Die Philosophie geht diesen Weg bisher relativ gelassen mit. In seinem Nummer-1-Bestseller »Illusion Freiheit« von 2002 plädiert Michael Pauen für eine schwache Variante der Willensfreiheit, nach der wir uns zwar nicht frei für etwas entscheiden würden, uns aber immerhin frei fühlen könnten, wenn uns keine äußeren Zwänge an der Umsetzung unseres (in sich unfreien) Willens hindern. Der Verkaufserfolg wie auch die positive Resonanz dieses Buches innerhalb seines Faches lassen erahnen, dass Pauen keine Außenseiterposition vertritt.

So behauptet Michael Esfeld in einer Einführung in die Philosophie des Geistes von 2005, dass die »Standardposition [...] seit rund vierzig Jahren die funktionalistische Version des Physikalismus« sei. Mit Physikalismus ist eine naturwissenschaftlich geprägte Sichtweise bezeichnet, die nur die messbaren Gehirnvorgänge gelten lässt, dem Geist aber keine eigenständige Rolle zuweist. Dass Esfeld diese als »funktionalistisch« präzisiert, verweist einmal mehr auf die funktionale Herangehensweise der Naturwissenschaften.

Es gibt keine Mutterliebe

Pech ist nur, dass sich der Mensch gerade in der Unterscheidung zur reinen Funktionalität definiert. Die Pointe der Menschenwürde ist, dass der Mensch sie unabhängig von und übergeordnet zu seinem funktionalen Wert besitzt. Bisher glauben wir, dass der Mensch mehr ist als die Funktion, die er etwa in der Gesellschaft besitzt. Auch an anderen Stellen sperren wir uns gegen funktionale Engführungen: Wenn jemand nur aus Berechnung handelt, sprechen wir ihm gerade kein ethisches Verhalten zu, schon gar nicht würden wir sein Verhalten als Liebe bezeichnen.

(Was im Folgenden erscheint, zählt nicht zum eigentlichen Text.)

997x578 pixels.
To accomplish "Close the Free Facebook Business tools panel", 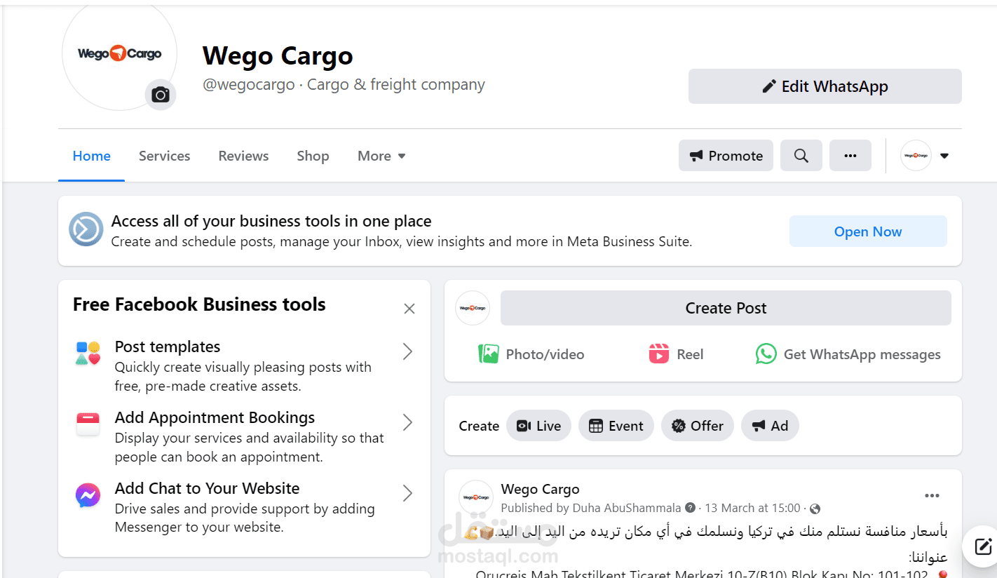I will (x=409, y=309).
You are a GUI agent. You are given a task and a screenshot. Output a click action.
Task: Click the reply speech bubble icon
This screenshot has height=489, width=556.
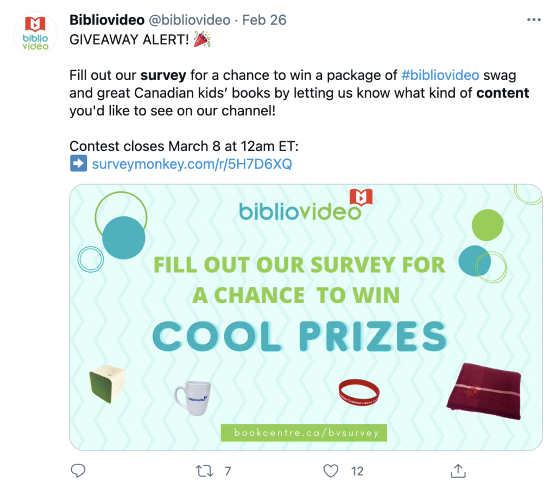(x=78, y=471)
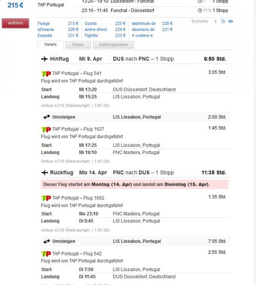Viewport: 256px width, 285px height.
Task: Toggle the eye visibility icon
Action: [x=230, y=22]
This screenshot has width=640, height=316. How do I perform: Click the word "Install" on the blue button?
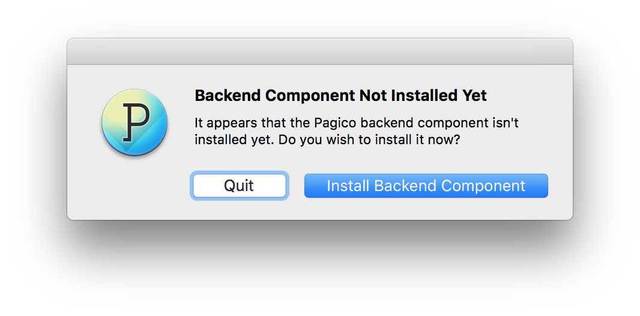[348, 186]
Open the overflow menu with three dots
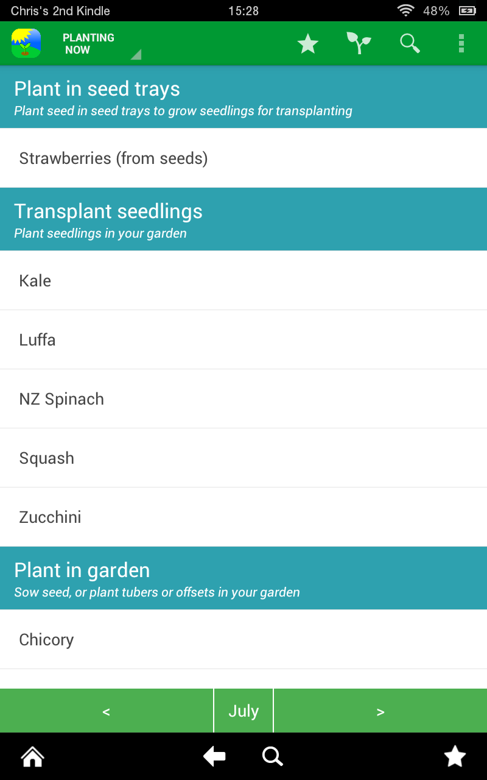This screenshot has width=487, height=780. click(x=461, y=43)
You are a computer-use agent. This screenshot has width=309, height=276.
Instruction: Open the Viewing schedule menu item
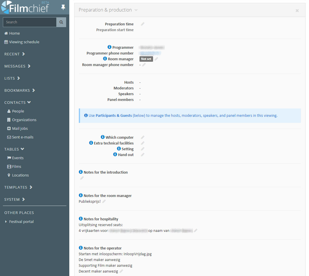pyautogui.click(x=24, y=42)
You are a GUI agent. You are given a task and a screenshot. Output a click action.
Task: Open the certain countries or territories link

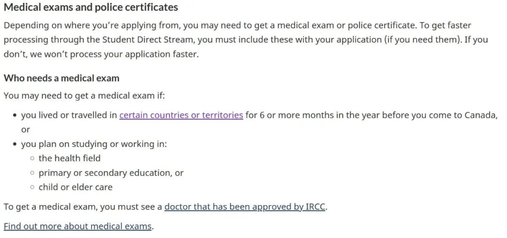coord(181,115)
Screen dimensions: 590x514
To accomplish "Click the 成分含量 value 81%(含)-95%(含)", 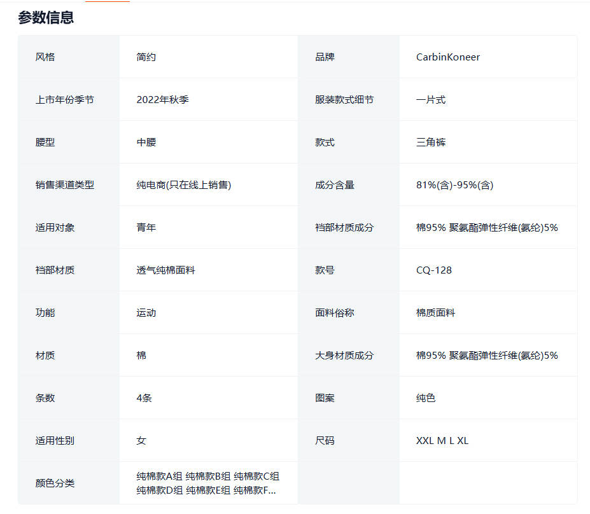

Die rein funktionale Bestimmung des Menschen hat daher in der Tat Auswirkungen auf unser Selbstverständnis. Sollte sich der Mensch die Willensfreiheit absprechen, müssten zahlreiche gesellschaftliche Konzepte auf den Prüfstand, ganz offensichtlich etwa das von Schuld und Verantwortung, ja von Ethik ganz allgemein. Das Problem rührt aber noch tiefer. So könnte, argumentiert der amerikanische Philosoph Daniel Dennett, auch das Konzept von Bedeutung nicht aufrechterhalten werden. Wenn sich ein Kleinkind zu seiner Mutter hinwendet, dann, so behauptet er, tue es das nicht, weil ihm die Mutter etwas bedeute, sondern rein funktional, weil es Hunger habe. Bernulf Kanitscheider überträgt diese Denkweise auf die menschliche Sinnsuche. Wenn es grundsätzlich so etwas wie Bedeutung nicht gibt, dann auch keinen religiös verstandenen Sinn. Die Sinnsuche sei ein hohles Unterfangen, erklärt er in seinem 2008 publizierten Buch »Entzauberte Welt«.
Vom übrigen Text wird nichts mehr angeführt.